The LIHTC program provides a significant source of affordable housing financing by allowing developers to sell awarded tax credits to private investors, generating approximately 70 percent of the funding needed for a project. In return, developers commit to long-term affordability requirements, typically for 45 years. It is estimated the $5.9 million available in the region will generate $60 million in equity via the sale into the private market.
Council’s possible resolution of support can add up to 17 points to the competitive process, while waived development fees under the city’s SMART Housing program contribute an additional point. Housing staff use additional criteria to determine whether to recommend support, prioritizing projects located near transit, in high-opportunity or displacement-risk areas or those with commitments to supportive housing or family-friendly units. Each of the seven projects under consideration meets at least two of these criteria.
The memo notes that the approval of a resolution does not constitute a commitment of city funding. Some applicants plan to apply separately for Rental Housing Development Assistance gap financing, which will go through a separate review process.
In addition to the seven 9 percent LIHTC projects, Council will also consider a resolution supporting Manor Apartments, which is applying for 4 percent LIHTCs. Unlike the competitive 9 percent program, 4 percent tax credits are awarded noncompetitively to projects that use tax-exempt bonds. The distinction in uses for the different tax credit programs was discussed recently during a meeting of Council’s Public Health Committee, regarding the need for funding to move forward with developments that will include permanent supportive housing units.

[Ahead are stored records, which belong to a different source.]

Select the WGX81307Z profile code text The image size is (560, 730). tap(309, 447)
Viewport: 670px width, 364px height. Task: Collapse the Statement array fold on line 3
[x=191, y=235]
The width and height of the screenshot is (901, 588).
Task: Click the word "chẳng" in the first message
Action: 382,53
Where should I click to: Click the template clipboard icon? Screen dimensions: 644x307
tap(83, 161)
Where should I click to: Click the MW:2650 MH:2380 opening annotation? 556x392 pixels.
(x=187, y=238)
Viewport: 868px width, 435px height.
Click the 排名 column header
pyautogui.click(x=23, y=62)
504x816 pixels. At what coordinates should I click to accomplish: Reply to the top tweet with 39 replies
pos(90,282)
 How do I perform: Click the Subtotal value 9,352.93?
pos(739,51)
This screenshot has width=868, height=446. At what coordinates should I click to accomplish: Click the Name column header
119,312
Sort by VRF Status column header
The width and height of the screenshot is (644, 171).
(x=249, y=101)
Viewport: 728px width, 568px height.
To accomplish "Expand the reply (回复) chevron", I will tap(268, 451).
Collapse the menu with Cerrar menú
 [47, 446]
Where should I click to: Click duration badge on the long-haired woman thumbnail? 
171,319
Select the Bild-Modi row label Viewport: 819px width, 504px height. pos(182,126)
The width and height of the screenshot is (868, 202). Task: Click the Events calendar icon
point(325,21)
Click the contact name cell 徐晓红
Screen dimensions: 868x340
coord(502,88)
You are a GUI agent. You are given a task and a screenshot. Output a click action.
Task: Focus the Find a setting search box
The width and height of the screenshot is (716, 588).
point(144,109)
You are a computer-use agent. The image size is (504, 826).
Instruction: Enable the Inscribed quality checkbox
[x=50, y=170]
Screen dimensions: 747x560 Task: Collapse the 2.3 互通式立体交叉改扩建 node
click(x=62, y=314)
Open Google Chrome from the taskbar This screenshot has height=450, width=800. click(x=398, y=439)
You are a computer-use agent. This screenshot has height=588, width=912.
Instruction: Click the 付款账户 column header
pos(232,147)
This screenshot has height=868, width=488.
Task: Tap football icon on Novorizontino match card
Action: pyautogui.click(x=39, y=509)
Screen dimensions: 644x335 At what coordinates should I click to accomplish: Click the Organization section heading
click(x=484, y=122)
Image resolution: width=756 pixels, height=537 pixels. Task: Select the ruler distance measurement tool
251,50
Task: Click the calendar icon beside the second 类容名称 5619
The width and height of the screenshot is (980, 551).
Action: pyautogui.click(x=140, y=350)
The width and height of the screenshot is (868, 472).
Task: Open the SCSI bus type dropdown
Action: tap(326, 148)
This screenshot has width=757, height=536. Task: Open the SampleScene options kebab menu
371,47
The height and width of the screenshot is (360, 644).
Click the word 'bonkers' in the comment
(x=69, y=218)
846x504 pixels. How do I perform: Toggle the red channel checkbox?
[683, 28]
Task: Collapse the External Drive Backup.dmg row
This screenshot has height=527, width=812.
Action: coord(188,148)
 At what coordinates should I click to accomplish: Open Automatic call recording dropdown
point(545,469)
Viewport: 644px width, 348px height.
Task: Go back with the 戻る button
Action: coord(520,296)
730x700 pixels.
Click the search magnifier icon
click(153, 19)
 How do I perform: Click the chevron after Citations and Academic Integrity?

Final LIHTC awards will be determined later this year by the state agency, with Austin’s resolutions of support playing a key role in applicants’ competitiveness.
Also related to affordable housing development, the Housing Department recently announced the success of the Housing Accelerator Loan Fund, managed by the Austin Community Foundation. The fund provides low-interest, short-term loans to affordable housing developers for needs such as pre-development, land acquisition and bridge financing.
As of early February, the fund has disbursed eight loans totaling over $13.5 million, supporting the creation of more than 1,000 new affordable housing units in the Austin area. The Austin Housing Finance Corporation contributed a $5 million loan to the fund in 2024, bringing its total to $16.4 million.